CrossFit Mettle and Honor – NCCOMPETE
A. CONDITIONING
Metcon (AMRAP – Reps)
EMOM x 25 MINUTES
MIN 1 – :50 Walking Lunges
MIN 2 – :50 Slam Balls (30/20)
MIN 3 – :50 Burpee Over Ball
MIN 4 – :50 Cal Row
MIN 5 – Walking Rest
(Score is Lowest Reps)
GOAL: Razor sharp pacing in a long, sweaty effort. Match your rest EXACTLY on all rounds at a 75% effort on MIN 1-3. On MIN 4, push the pace on the row achieving at least 20/15 cals each round. Use the 1:00 Walking Rest to recover back to your sustainable pace.
B. NC60
Warm-up
Warm-up (No Measure)
2:00 Bike
Into…
2 ROUNDS
4 Push-Up to Pike
8 Groiners
5 Hang Muscle Clean + 10 Elbow Punches
8 Air Squats
Strength
Shoulder Press (7-5-5-3-3)
7-5-5-3-3
Strict Press*
*10 DB or KB Goblet Squats after each working set (Athlete Choice, Moderate-Heavy)
(Score is Weight)
Workout
RUN IT BACK (Time)
2 SETS
15-12-9
Thrusters (135/95)|(95/65)
Cal Bike*
-Rest 3:00 b/t Sets-
*12-10-7 Alternate Cal Option
(Score is Total Time)
KG BB: (60/42.5)|(42.5/30)
Cool Down
Warm-up (No Measure)
FOR RECOVERY
1:00 Banded Hamstring Stretch (R)
1:00 Crossbody Banded Hamstring Stretch (R)

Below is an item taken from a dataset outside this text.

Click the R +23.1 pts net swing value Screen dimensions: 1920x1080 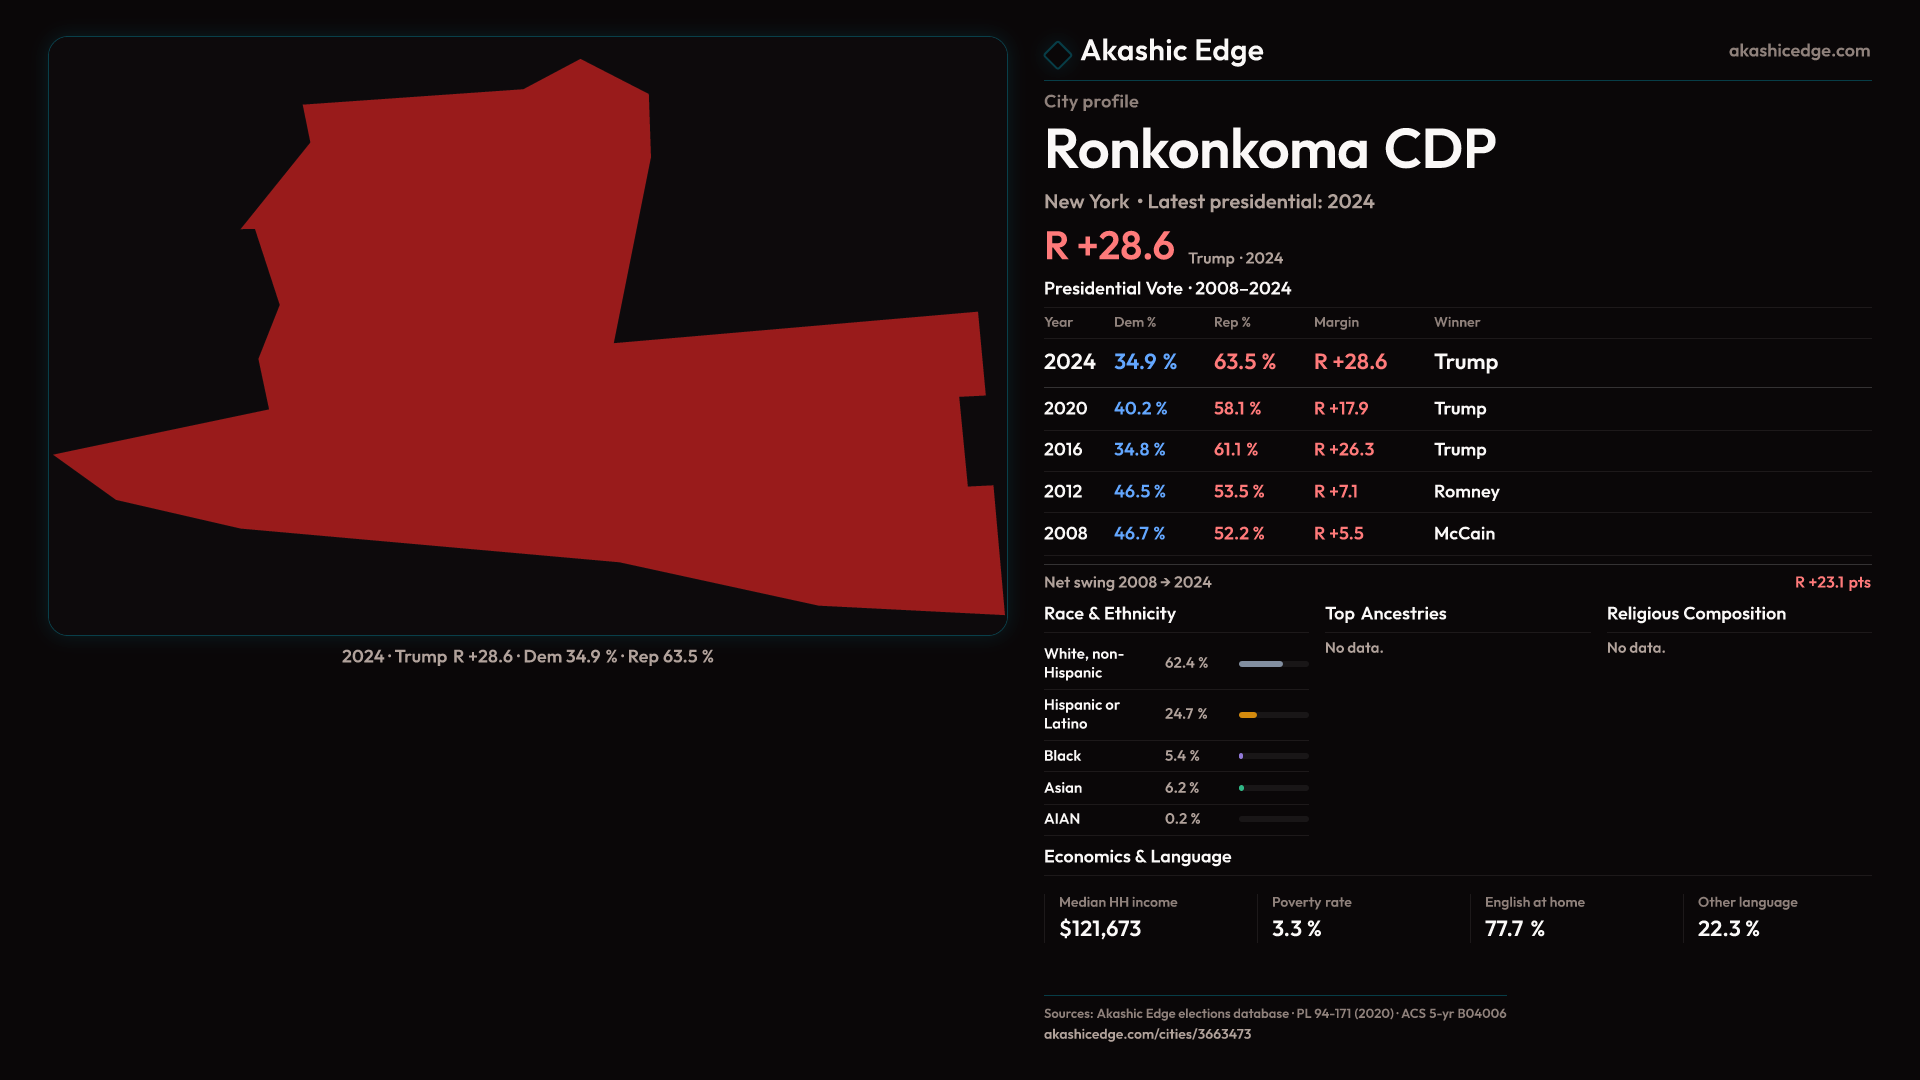1831,582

1:00 Banded Hamstring Stretch (L)
1:00 Crossbody Banded Hamstring Stretch (L)
(No Measure)
C. STRENGTH / GYMNASTICS
Metcon (1 Rounds for reps)
4 SETS
Max Strict Pull-Ups (10X1)
-Rest 1:00-
Max Strict Dips (10X1)
-Rest as Needed b/t Sets-
(Score is Lowest Reps)
Metcon (No Measure)
3 SETS
15 Strict Ring Rows
20 Strict Hanging Knee Raise
-Rest as Needed b/t Sets-
(No Measure)
GOAL: Strict accessory work. Demand the strictest movement from yourself in all efforts. No momentum in any movements today. For the tempo, :01 pause at the top and bottom of each rep.